### [EXCERPT PROVIDED]

** begin **

What those laws all share — and why they are headed for official removal from the RCWs — is that they’ve already been ruled unconstitutional by state or federal courts, and while still on the books are no longer enforceable.
“By leaving these on the books we are misleading the public in what laws govern the state,” said Chalia Stallings-Alla’ilima, assistant state attorney general, during a January hearing before the Senate Law and Justice Committee. “And it’s leading to confusion, which undermines confidence and makes the law unclear for those who are trying to use it.”
After review of the RCWs, a list of statutes ruled unconstitutional by the courts was provided by state Supreme Court Chief Justice Steven Gonzalez to the Attorney General’s Office, which requested the legislation, then sponsored by state Sen. Jamie Pedersen, D-Seattle.
The absurdity of these “zombie” laws was brought to the attention of Pedersen when a constituent pointed out a 2022 New York Times article that reported that of 32 states that had forced sterilization laws during the first-half of the 20th century, Washington was the only state with the law still on the books.

** end **

### [DATA EXCERPTS]

** begin **

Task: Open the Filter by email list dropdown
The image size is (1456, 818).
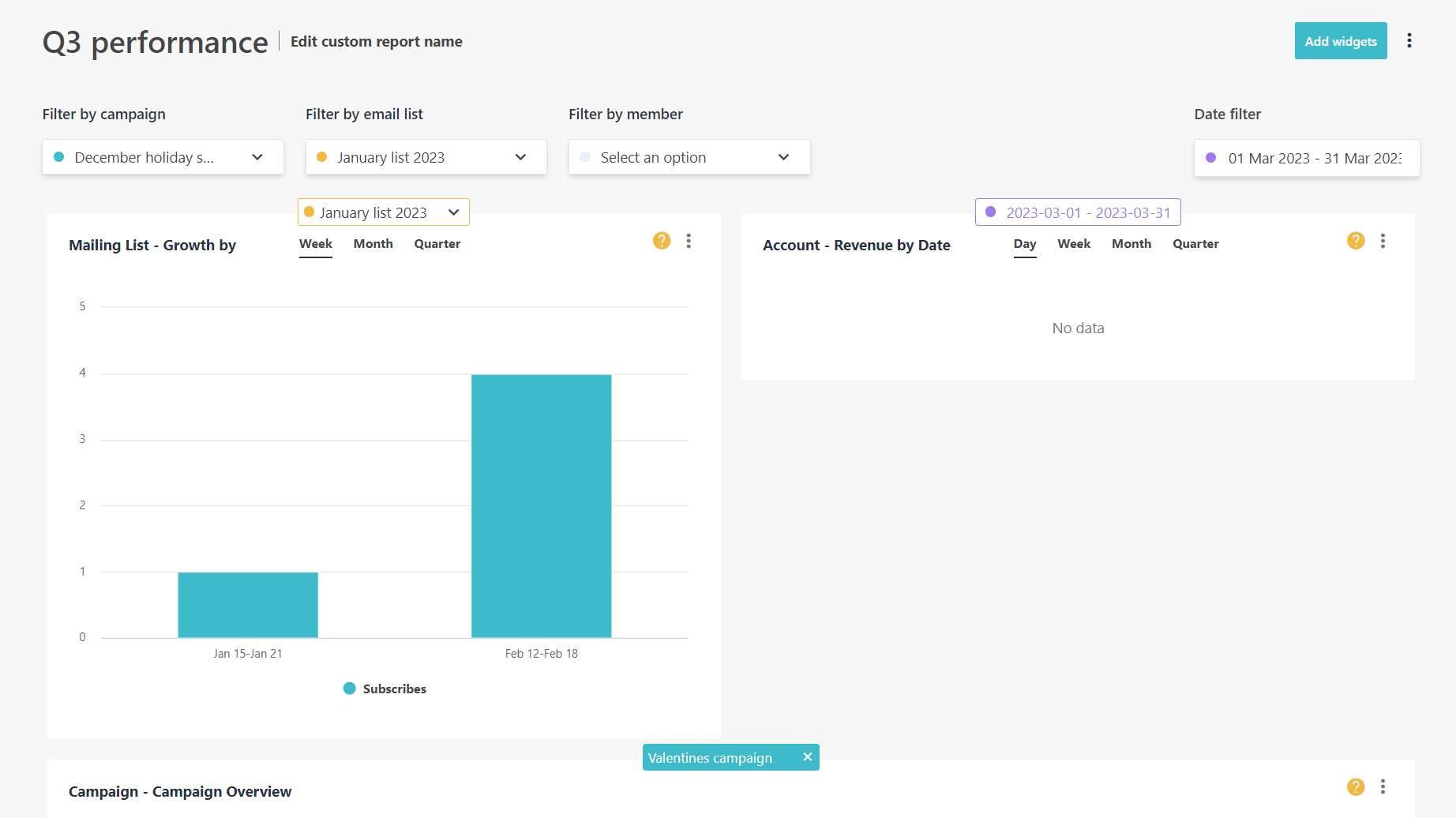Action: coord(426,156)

** end **
** begin **

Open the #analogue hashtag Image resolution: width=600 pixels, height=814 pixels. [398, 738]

** end **

Using the excerpt about Washington's unconstitutional laws, say whether each statement agrees with it. Answer yes or no for each, and quote the exact words that decide it. (a) The list of statutes ruled unconstitutional went from the state Supreme Court Chief Justice to the Attorney General's Office. (b) Pedersen heard about the issue through a 2022 Washington Post article. (c) The article reported that 32 states still had forced sterilization laws on the books.

(a) Yes: "a list of statutes ruled unconstitutional by the courts was provided by state Supreme Court Chief Justice Steven Gonzalez to the Attorney General’s Office"
(b) No: "a constituent pointed out a 2022 New York Times article"
(c) No: "Washington was the only state with the law still on the books"